不動産への投資といえば、高額な資金を用意して物件のオーナーとなり、管理・運営をするイメージを持つ方も多いでしょう。
しかし、最近では不動産への小口投資が可能になり、法整備も相まって投資しやすい環境が整いつつあります。今回は、不動産への小口投資のメリットやデメリットのほか、REITとの違い、小口投資ができるサービスなどについて紹介します。
※本記事は投資家への情報提供を目的としており、特定商品・ファンドへの投資を勧誘するものではございません。投資に関する決定は、利用者ご自身のご判断において行われますようお願い致します。
目次
- 不動産の小口投資とは?
1-1.不動産特定共同事業の仕組み
1-2.不動産小口化商品の種類 - 不動産小口投資のメリット
2-1.少額から投資できる
2-2.大規模な物件・施設に投資できる
2-3.相続対策に活用できる(任意組合型)
2-4.投資リスクを分散できる
2-5.物件管理の手間が掛からない - 不動産小口投資のデメリット
3-1.元本保証や収益の保証がない
3-2.投資の選択肢が少ない
3-3.投資には自己資金を工面する必要がある
3-4.運用の手間がない反面、自由度が低い
3-5.購入物件の途中解約は原則できない - 不動産小口投資とREITとの違い
4-1.REITのメリット
4-2.REITのデリット - 不動産小口投資ができる投資サービス
5-1.COZUCHI
5-2.ちょこっと不動産
5-3.オーナーズブック - まとめ
1.不動産の小口投資とは?

● **収録項目**
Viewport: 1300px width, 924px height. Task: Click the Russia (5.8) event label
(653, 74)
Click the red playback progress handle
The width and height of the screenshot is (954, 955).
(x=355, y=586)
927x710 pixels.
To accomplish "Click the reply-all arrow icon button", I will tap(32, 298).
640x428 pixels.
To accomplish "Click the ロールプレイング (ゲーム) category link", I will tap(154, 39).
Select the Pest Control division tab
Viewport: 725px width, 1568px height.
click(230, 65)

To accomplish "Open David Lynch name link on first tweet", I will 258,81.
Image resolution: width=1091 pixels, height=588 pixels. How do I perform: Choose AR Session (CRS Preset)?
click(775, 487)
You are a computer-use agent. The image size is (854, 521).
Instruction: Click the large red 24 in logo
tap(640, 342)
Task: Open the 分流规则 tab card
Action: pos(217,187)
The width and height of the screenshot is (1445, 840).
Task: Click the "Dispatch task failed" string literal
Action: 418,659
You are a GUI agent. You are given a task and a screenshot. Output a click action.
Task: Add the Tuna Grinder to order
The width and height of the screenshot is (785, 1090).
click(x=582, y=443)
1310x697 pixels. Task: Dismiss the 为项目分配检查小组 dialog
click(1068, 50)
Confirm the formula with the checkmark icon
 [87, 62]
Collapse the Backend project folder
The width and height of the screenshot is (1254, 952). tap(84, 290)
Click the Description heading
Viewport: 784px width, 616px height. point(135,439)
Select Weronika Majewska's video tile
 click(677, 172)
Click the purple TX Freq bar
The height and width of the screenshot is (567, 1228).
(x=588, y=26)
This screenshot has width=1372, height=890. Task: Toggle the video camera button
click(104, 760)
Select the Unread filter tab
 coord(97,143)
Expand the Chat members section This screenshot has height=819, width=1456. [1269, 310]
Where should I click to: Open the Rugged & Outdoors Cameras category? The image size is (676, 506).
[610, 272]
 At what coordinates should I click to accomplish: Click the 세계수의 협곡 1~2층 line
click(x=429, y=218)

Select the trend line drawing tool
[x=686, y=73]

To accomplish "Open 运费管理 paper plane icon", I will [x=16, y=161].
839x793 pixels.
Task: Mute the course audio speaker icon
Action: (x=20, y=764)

● **課題**
a: 不動産小口投資の記事について、次の問いに答えてください。
(i) 最近では不動産へのどのような投資が可能になったとされていますか。
(ii) 本記事は何を目的としていると述べていますか。
(iii) 目次で、相続対策に活用できるとされているのは何型ですか。
b: 不動産小口投資の記事のうち、「不動産への投資といえば、高額」から始まり「2-3.相続対策に活用できる(任意組合型)」で終わる部分を、一字も変えずに書き写してください。
項目はここでは一切使いません。

● **解答例**
a:
(i) 小口投資
(ii) 投資家への情報提供
(iii) 任意組合型

b:
不動産への投資といえば、高額な資金を用意して物件のオーナーとなり、管理・運営をするイメージを持つ方も多いでしょう。
しかし、最近では不動産への小口投資が可能になり、法整備も相まって投資しやすい環境が整いつつあります。今回は、不動産への小口投資のメリットやデメリットのほか、REITとの違い、小口投資ができるサービスなどについて紹介します。
※本記事は投資家への情報提供を目的としており、特定商品・ファンドへの投資を勧誘するものではございません。投資に関する決定は、利用者ご自身のご判断において行われますようお願い致します。
目次
- 不動産の小口投資とは?
1-1.不動産特定共同事業の仕組み
1-2.不動産小口化商品の種類 - 不動産小口投資のメリット
2-1.少額から投資できる
2-2.大規模な物件・施設に投資できる
2-3.相続対策に活用できる(任意組合型)